STUDY TEXT: Begin

Two scraps of sentences in a mutilated section of a letter written by Sir Nicholas Vaux to Wolsey from Guînes on 18 May indicate that in addition to the tents prepared at Tours, Francis had taken over four houses in the town of Ardres and ‘a great peace [piece] of the abbaye there called Anderne’. Dillon's survey of the Pale indicates that there was an abbey anciently located somewhere between modern Andres and Balinghem which would appear to be the one to which Vaux referred. The abbey was destroyed by the English in the war of 1544 which suggests that, despite the confusing description of its location within the boundary of the Pale, it lay outside it and so on French territory. If this was the abbey to which Vaux refers, it was probably used to house the higher members of the French entourage beyond the immediate royal circle.28 Vaux was also informed that Francis intended to make ‘great buildings’ at Ardres. A large stock of timber, some of it ‘redye framed’, was waiting at Rouen. So, Vaux concluded, ‘by soche meanes they be in a greate forwardness of thier provisions’.29 Three days later the commissioners told Wolsey that their French counterparts ‘work better than they did at the beginning’ and now seemed convinced that the meeting would go ahead.30

In his description of the Field, Robert III de La Marck, seigneur de Florange, offers a little more detail, albeit somewhat confusing, about the king's accommodation. He states that:

the king of France at Guînes, [sic] made three houses, one in the town of Ardres which was completely newly built and was fine enough for a town house; it had fairly spacious lodgings and in that said place was feasted the king of England.31

The other two ‘maisons’ to which Florange referred were Francis's tented pavilions and a banqueting house, all outside the town.

STUDY TEXT: End
INFORMATION GIVEN: Begin

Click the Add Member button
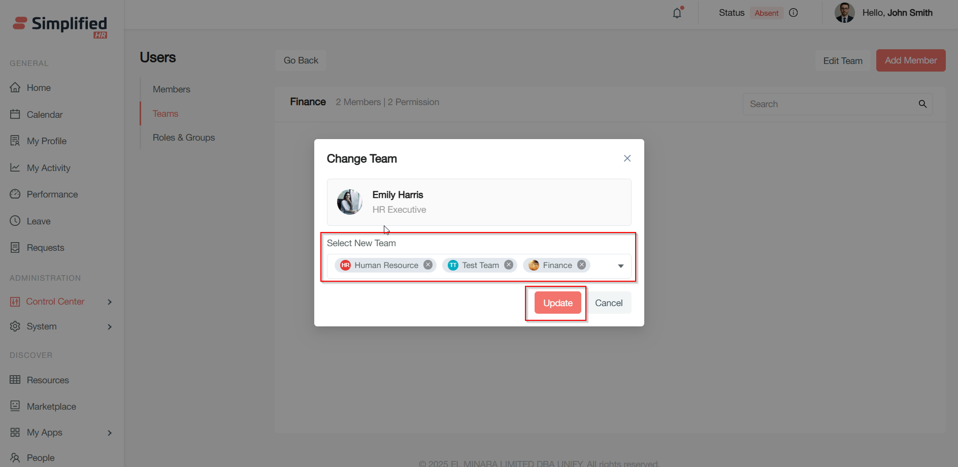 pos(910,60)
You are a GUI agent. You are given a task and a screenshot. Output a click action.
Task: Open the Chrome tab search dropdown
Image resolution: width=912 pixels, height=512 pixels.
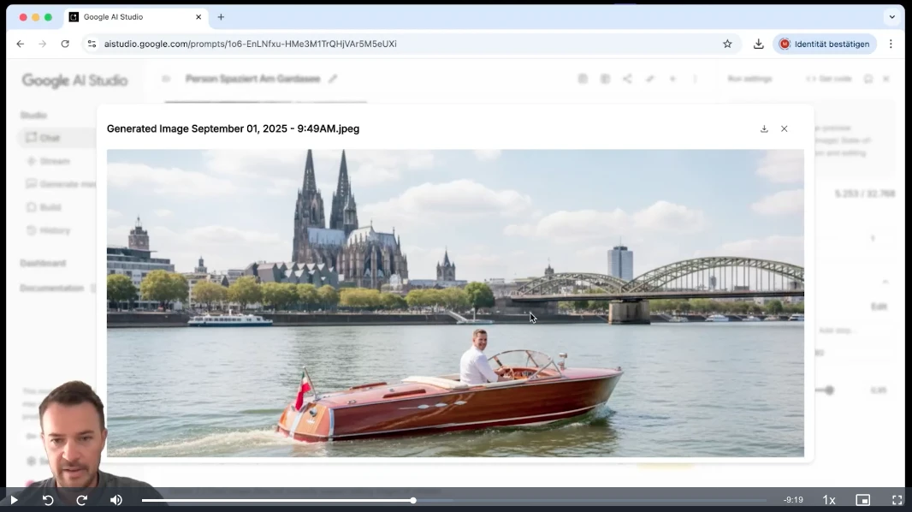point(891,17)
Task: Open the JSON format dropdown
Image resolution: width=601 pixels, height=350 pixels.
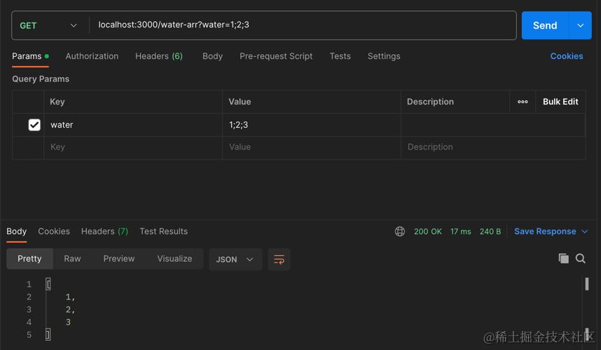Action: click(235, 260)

INFORMATION GIVEN: End
INFORMATION GIVEN: Begin

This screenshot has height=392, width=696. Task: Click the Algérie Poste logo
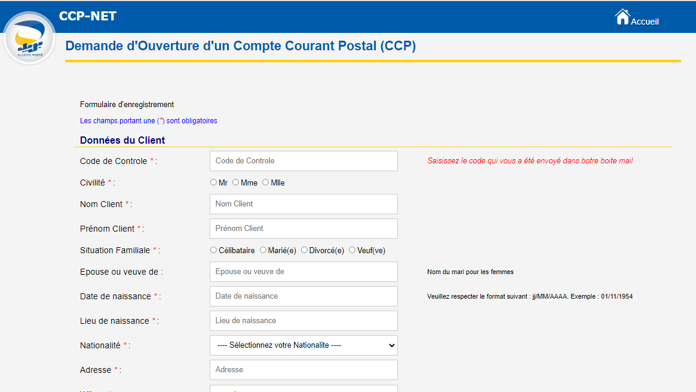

INFORMATION GIVEN: End

■ WORK INSTRUCTION: Print the stretch of the passage about Francis's lodgings at Ardres from "In his description" through "outside the town." word for word.

■ THE ANSWER:
In his description of the Field, Robert III de La Marck, seigneur de Florange, offers a little more detail, albeit somewhat confusing, about the king's accommodation. He states that:

the king of France at Guînes, [sic] made three houses, one in the town of Ardres which was completely newly built and was fine enough for a town house; it had fairly spacious lodgings and in that said place was feasted the king of England.31

The other two ‘maisons’ to which Florange referred were Francis's tented pavilions and a banqueting house, all outside the town.